大阪府が2月に議会提出する“改正条例案”の中に「18歳未満との交際」に関する条例案も含まれていて、その内容に注目が集まっている。基本的には、これまで通り18歳未満との“わいせつ行為”を禁じているのだが、その対象外になる条項として「真剣交際」が掲げられているのだ。つまり相手が18歳以下でも双方とも真剣交際であると認められれば、処罰をしないということだ。このような客観的判断の難しい条項をどうして加えようとしたのかわからないが、あとからひと悶着起こりそうな改正案だ。おそらくだが、親とか周囲とかが二人の交際を認めていて、双方とも「結婚」を視野に入れている、などの場合にはセーフだという意図なのだろう。そうは言うものの、親子が離れている場合、親子自体に会話がない場合、双方が離れている場合、双方が既に同棲している場合、近親婚に近い場合、一方が別居中既婚者である場合、女性がすでに妊娠している場合…どう判断すべきか迷うような事例がいくらでもある。これらの場合であっても双方とも「真剣交際」を訴えればセーフとなるのか。

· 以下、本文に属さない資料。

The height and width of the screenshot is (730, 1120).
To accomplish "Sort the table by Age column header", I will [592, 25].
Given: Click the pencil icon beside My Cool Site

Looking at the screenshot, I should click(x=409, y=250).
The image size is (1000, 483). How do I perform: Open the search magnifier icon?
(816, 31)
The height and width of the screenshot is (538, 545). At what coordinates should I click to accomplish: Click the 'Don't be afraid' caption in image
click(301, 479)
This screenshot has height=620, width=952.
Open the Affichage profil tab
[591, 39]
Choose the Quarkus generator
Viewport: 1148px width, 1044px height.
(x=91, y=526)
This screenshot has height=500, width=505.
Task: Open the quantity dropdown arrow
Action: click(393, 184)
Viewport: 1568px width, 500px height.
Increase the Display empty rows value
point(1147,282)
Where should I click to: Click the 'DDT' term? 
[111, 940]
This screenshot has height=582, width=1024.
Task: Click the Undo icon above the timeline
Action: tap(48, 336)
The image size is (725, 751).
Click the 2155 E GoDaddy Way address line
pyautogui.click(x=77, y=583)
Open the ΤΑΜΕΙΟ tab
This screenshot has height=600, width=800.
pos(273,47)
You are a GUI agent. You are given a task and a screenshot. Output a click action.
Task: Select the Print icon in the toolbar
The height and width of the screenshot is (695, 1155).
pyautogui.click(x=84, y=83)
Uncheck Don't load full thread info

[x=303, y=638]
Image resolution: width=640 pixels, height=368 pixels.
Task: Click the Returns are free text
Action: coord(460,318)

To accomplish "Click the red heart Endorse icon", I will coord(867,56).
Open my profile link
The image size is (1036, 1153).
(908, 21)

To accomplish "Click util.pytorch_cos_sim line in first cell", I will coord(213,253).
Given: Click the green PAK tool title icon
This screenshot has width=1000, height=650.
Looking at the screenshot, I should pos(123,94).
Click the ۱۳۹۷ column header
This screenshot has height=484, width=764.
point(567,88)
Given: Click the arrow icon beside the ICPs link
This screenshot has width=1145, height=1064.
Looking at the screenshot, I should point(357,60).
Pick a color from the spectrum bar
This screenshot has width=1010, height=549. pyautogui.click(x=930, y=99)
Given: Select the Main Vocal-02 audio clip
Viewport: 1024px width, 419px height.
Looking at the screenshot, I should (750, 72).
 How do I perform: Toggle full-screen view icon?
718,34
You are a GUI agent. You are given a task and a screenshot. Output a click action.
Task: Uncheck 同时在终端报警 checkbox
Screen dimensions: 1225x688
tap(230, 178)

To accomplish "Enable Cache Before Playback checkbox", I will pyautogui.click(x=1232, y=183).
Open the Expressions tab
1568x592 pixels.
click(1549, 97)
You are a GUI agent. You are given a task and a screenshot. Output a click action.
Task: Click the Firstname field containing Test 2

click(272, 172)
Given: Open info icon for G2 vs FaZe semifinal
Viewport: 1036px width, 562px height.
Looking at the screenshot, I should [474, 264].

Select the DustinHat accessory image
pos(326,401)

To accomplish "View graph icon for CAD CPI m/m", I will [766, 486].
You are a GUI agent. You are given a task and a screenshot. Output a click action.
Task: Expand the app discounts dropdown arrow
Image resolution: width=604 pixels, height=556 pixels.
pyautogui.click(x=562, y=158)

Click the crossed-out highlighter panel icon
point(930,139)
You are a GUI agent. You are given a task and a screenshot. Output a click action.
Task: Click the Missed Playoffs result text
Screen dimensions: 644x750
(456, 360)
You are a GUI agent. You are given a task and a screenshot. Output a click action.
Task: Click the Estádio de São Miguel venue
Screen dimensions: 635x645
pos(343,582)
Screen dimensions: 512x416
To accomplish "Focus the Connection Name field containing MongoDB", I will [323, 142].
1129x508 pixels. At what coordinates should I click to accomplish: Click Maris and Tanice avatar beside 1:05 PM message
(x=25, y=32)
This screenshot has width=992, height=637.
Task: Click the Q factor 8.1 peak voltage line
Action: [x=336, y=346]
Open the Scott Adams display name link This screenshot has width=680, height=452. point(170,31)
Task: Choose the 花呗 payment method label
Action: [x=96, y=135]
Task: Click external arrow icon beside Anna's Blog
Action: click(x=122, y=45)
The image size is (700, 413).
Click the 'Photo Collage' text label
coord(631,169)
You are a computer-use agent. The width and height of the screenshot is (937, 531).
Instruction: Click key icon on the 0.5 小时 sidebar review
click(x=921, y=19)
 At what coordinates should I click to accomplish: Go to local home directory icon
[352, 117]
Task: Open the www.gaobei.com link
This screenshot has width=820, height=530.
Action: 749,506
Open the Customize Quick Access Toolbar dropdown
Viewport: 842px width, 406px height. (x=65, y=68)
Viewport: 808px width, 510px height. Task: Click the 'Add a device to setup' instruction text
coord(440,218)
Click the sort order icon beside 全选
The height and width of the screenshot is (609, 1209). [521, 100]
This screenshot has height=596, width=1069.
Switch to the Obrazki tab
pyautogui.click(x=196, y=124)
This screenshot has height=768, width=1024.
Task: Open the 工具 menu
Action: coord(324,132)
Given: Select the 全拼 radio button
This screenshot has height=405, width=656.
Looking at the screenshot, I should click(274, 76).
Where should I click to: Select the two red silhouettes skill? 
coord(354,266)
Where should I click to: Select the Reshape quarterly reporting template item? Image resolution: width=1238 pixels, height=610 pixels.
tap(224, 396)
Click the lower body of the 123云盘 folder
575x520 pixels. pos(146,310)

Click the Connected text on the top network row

それとも、まともでないものはことごとくアウトなのか。その辺が今一つ不明確である。近年は、必ずしも「入籍・結婚」がゴールであるとも言い切れなくなった。事実婚のようなカップルも増えて来ているからだ。そうすると、必ずしも「婚約」が成立していなくても、真剣交際の壁はクリアできる。親兄弟が認めているかに関しては、直接会わなくても良いなら“画像承認”という形で、それとなく黙認しているケースは多い。もっとも気になるのは、その時は二人とも「真剣交際」だったが、やがて数年経った時、双方ともに“情熱”が失われてしまうケースだ。決して“ウソ”をついたわけではなくて、その時には真剣だったが、後になって気持が変化し、双方とも“慣れと惰性”で交際が続けられている、というケースは稀ではない。しかも、都合が悪い事に、そうなってしまった時には条例適用の「18歳」を過ぎているのだ。そのように考えると、変化していく“気持ち”というものを条例に組み込もうとした時点で、この改正案は間違いと言えるのではないだろうか。